Hoje, a maconha consta na lista de substâncias proibidas, que configuram doping para a NFL, independentemente da intenção do uso, medicinal ou não. Mas, segundo Jackson, os jogadores são examinados apenas uma vez durante a pré-temporada. “Se você passar por esse teste, você pode se medicar com maconha o ano inteiro”, disse.
Em sua estimativa e de outros atletas, pelo menos metade da liga já usa a cannabis para se medicar. A discussão vira, então, a seguinte: estariam os jogadores usando as lesões como pretexto para poder comprar maconha legalmente? “Não é que eu fumava e achava que ia arrassar na cidade. Era mais porque queria fumar um pouco e desmaiar no sofá, por estar me sentindo um lixo depois do treino”, defendeu o ex-jogador Chris Kluwe, em documentário da HBO.
Hoje, Jackson faz parte de um grupo chamado Coalizão Gridiron Cannabis, com ex-jogadores que compartilham suas experiências com o uso da maconha medicinal e agora fazem lobby para que ela seja permitida pela NFL. Ou que, pelo menos, a liga ajude a financiar uma pesquisa para se identificar os reais benefícios do tratamento para a recuperação de atletas. Um professor emérito de Harvard, Lester Grinspoon, entrou na causa e mandou uma carta aberta ao comissário Roger Goodell a respeito.
No ano passado, 1.300 jogadores aposentados entraram com uma ação contra a liga alegando que os médicos das equipes os forçavam ilegalmente a tomar analgésicos, causando danos de longo prazo a sua saúde.
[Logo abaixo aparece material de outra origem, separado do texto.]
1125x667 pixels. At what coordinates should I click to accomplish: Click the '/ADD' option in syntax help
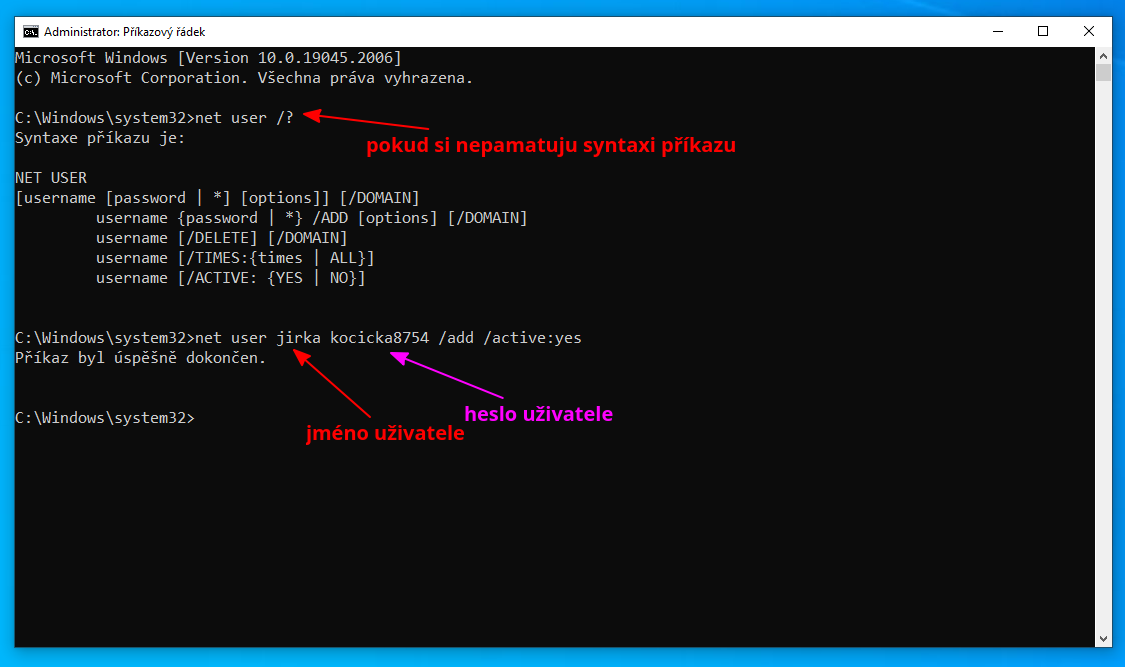pos(332,217)
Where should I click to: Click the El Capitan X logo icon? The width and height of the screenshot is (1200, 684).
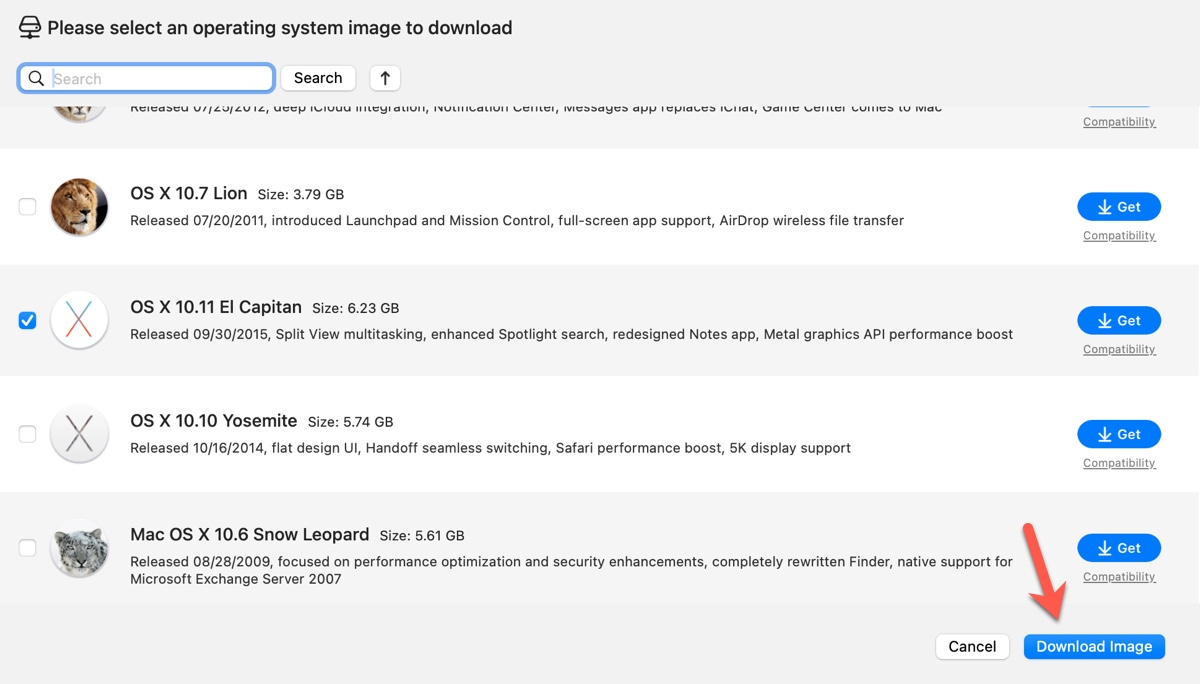79,321
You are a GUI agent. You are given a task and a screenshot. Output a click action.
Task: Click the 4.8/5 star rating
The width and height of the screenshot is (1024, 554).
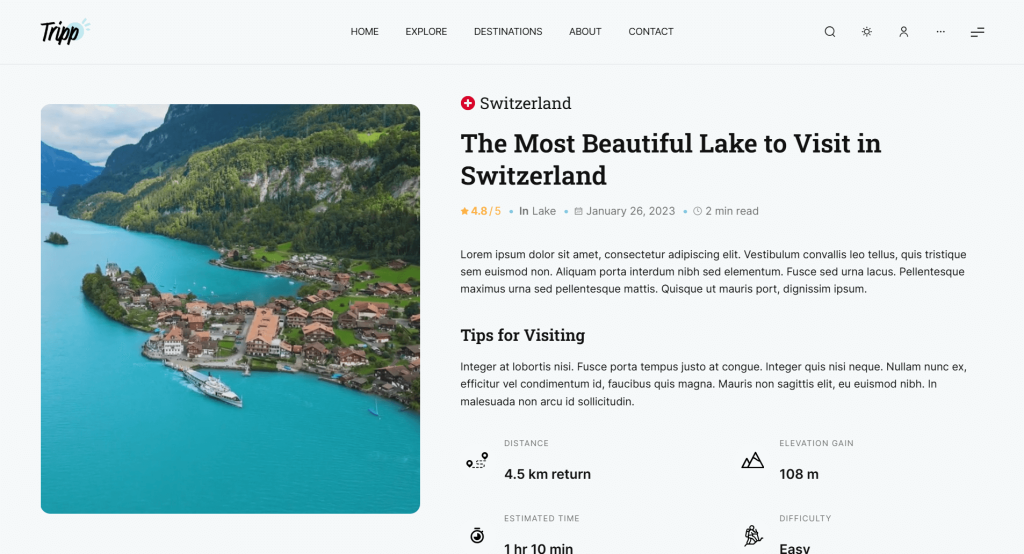point(481,211)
Em janeiro de 2014, ao falar sobre a eventualidade do uso de maconha medicinal, Goodell afirmou que “se os médicos determinassem que a utilização poderia ser apropriada, então consideraremos o assunto”. “Mas nossos médicos especialistas não estão dizendo isso agora”, assinalou.
“Os jogadores precisam de medicação, goste ou não, para voltar ao campo a toda semana. A maconha já está ajudando o jogo a sobreviver. A metade desses caras já a estão usando semanalmente. É que eles só precisam manter isso em segredo”, disse Jackson.